Fluorous tolerance of the estrogen receptor alpha as probed by 11-polyfluoroalkylestradiol derivatives

The concern of this work was to try to delineate factors, inherent to fluorination, susceptible to influence estradiol binding to the estrogen receptor alpha (ERα). For this purpose, fluorinated chains were linked at 11β position of the steroid (i.e., C6F13, CH2CH2C4F9, CH2CH2C8F17). Relative binding affinity (RBA) for ERα of these compounds and of other related fluorinated derivatives was compared to those of non-fluorinated analogs.
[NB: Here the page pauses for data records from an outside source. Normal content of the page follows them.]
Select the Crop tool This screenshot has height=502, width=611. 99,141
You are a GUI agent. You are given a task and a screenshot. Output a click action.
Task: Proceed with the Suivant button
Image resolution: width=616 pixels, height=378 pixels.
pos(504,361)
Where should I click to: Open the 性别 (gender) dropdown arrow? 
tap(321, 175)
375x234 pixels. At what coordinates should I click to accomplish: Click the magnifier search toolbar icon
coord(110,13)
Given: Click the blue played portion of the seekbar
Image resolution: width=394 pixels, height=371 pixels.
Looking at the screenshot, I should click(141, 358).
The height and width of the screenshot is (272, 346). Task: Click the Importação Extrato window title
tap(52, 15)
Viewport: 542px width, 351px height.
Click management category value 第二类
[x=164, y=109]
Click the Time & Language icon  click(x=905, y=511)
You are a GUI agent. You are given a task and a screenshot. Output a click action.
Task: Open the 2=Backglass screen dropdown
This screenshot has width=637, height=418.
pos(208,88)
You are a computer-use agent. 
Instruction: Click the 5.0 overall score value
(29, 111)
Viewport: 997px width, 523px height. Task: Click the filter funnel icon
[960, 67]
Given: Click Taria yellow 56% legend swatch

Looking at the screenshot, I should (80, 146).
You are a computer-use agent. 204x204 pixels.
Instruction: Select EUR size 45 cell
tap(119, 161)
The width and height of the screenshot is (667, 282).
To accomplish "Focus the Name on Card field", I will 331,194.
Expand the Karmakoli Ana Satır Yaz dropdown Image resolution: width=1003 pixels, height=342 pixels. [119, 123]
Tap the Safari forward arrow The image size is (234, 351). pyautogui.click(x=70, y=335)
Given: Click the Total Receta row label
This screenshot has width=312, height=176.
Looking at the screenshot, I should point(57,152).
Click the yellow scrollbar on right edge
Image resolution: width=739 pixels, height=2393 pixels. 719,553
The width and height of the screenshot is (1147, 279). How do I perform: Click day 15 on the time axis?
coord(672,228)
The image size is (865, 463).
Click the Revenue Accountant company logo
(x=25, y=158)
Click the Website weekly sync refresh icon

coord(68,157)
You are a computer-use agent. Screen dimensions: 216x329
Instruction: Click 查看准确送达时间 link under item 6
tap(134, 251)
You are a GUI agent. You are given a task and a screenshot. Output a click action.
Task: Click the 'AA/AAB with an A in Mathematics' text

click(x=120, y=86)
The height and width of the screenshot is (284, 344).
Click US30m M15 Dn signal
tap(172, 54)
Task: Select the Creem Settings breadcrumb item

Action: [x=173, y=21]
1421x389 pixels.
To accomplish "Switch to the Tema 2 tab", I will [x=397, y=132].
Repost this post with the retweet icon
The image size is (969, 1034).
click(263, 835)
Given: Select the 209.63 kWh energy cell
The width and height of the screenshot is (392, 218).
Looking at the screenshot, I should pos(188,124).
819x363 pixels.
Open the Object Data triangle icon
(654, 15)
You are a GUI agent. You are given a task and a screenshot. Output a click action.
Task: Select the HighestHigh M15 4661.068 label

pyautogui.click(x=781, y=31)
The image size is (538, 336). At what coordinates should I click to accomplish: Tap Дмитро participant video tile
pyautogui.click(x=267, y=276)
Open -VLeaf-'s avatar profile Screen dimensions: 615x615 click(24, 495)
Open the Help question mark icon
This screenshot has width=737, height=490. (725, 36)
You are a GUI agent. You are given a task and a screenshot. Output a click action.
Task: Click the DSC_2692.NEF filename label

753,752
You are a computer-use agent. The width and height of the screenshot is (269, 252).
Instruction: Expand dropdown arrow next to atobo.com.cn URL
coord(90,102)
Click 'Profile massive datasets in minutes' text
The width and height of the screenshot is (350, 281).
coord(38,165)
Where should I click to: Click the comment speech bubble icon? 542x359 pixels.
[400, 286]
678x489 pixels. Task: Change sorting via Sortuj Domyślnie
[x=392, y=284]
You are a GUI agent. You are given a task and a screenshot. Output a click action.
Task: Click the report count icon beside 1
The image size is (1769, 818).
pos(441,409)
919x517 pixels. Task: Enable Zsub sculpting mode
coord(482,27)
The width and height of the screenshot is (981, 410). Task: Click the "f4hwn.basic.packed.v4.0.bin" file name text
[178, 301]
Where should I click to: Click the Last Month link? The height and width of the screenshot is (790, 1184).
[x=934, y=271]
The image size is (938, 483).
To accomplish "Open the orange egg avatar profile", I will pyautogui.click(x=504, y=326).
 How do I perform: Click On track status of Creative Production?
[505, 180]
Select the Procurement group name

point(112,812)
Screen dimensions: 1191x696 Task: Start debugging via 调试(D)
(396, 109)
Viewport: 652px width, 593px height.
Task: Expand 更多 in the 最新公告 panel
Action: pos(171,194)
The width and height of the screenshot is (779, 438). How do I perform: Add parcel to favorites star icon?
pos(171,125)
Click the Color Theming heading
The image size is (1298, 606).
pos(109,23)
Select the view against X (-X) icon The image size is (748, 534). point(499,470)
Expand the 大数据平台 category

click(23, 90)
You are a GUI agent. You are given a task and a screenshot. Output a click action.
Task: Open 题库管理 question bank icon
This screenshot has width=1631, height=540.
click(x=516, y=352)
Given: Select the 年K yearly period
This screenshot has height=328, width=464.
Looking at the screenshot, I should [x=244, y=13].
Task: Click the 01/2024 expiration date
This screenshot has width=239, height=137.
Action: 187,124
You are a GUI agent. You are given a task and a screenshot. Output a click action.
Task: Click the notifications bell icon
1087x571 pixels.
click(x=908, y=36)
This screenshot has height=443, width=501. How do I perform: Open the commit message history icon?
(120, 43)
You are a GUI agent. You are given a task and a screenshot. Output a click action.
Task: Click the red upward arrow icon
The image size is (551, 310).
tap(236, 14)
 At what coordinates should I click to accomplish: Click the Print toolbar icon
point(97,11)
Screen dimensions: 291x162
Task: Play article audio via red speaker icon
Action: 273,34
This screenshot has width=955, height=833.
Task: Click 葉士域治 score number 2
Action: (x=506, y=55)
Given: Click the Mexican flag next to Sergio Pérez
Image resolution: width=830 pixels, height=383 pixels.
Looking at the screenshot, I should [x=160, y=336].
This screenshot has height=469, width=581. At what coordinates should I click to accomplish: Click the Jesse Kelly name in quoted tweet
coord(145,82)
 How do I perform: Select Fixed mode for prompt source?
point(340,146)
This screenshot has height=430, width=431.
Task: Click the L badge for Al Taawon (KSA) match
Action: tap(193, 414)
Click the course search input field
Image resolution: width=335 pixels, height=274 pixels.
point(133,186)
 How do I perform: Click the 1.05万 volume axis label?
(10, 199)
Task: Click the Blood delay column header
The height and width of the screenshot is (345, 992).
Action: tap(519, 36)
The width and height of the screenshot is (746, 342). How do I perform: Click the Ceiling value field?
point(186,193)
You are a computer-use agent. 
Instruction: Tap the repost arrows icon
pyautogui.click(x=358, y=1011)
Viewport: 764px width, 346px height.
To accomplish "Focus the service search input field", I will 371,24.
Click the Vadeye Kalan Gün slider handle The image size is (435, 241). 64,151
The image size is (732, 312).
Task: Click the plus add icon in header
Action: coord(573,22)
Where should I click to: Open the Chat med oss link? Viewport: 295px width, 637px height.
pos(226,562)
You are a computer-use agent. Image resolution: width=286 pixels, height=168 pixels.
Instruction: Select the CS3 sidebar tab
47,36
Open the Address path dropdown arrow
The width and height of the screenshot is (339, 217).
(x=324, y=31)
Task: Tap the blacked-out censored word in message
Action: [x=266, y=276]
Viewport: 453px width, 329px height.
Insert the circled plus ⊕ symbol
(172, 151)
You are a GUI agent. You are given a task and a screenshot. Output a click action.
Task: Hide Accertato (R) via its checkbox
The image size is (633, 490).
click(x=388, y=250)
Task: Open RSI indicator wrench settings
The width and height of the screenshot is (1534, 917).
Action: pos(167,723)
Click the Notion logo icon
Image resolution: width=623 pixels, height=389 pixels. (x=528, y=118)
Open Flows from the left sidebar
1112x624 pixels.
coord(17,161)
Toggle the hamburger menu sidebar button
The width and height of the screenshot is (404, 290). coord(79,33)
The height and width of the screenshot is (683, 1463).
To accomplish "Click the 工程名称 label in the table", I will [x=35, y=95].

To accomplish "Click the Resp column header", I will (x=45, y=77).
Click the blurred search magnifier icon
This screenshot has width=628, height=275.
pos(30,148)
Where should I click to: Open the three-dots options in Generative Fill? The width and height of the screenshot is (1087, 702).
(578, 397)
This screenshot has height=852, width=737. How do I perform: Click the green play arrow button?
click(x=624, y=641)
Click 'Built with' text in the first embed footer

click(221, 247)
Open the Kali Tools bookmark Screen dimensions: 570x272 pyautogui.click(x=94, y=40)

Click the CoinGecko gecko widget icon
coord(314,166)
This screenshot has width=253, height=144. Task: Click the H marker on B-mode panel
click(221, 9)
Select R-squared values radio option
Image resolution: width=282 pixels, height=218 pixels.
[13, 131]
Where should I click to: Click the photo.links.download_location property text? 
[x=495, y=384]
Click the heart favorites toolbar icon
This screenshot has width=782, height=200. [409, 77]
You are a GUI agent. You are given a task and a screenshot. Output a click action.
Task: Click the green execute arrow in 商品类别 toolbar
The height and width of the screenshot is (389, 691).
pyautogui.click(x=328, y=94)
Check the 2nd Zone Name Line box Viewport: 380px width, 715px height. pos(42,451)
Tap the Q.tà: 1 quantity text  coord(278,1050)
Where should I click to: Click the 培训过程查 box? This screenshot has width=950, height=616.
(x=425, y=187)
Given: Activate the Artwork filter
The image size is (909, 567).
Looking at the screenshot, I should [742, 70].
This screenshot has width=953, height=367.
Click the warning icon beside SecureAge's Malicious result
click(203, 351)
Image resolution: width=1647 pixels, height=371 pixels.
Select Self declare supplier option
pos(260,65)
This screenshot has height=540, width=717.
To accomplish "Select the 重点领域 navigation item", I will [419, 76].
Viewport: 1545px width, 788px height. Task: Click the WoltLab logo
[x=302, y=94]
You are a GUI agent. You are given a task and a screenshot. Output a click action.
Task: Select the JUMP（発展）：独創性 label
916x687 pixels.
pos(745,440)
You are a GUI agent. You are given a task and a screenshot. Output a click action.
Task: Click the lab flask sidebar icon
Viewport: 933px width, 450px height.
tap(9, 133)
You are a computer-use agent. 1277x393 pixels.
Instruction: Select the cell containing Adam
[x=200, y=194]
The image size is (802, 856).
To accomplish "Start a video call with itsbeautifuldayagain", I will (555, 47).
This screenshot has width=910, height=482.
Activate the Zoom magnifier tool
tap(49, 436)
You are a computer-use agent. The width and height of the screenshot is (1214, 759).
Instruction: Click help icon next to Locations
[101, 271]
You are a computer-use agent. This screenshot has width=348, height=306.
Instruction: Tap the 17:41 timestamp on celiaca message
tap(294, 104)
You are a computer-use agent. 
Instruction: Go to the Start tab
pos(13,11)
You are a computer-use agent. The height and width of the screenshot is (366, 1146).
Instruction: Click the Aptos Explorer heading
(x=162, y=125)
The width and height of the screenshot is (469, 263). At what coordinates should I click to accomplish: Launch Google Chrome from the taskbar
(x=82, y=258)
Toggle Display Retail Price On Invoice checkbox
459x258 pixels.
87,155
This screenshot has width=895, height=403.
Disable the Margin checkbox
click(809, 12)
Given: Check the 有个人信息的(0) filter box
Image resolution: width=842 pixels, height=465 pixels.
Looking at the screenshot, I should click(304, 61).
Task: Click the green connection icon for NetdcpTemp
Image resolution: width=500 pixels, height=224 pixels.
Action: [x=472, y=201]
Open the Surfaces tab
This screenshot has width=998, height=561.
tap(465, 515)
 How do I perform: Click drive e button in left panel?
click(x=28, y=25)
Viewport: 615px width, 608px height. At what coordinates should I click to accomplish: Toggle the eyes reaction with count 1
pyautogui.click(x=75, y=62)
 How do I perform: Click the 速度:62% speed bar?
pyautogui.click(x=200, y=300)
Despite being relatively well accepted by the receptor, investigated compounds exhibited lower RBA values at 0 °C than their non-fluorinated counterparts. Nevertheless, heavily fluorinated chains were tolerated in so far as they are not too long (C-4) and insulated from the steroidal core by a two methylene spacer unit. Increase of the temperature of our binding assay (25 °C) failed to change the RBA values of two selected polyfluorohexyl derivatives while it drastically enhanced the value of the corresponding non-fluorinated analogs. Rigidity of the chain induced by fluorination as well as the oleophilic (fluorophobic) nature of the estradiol binding cavity of ERα is proposed to explain these properties.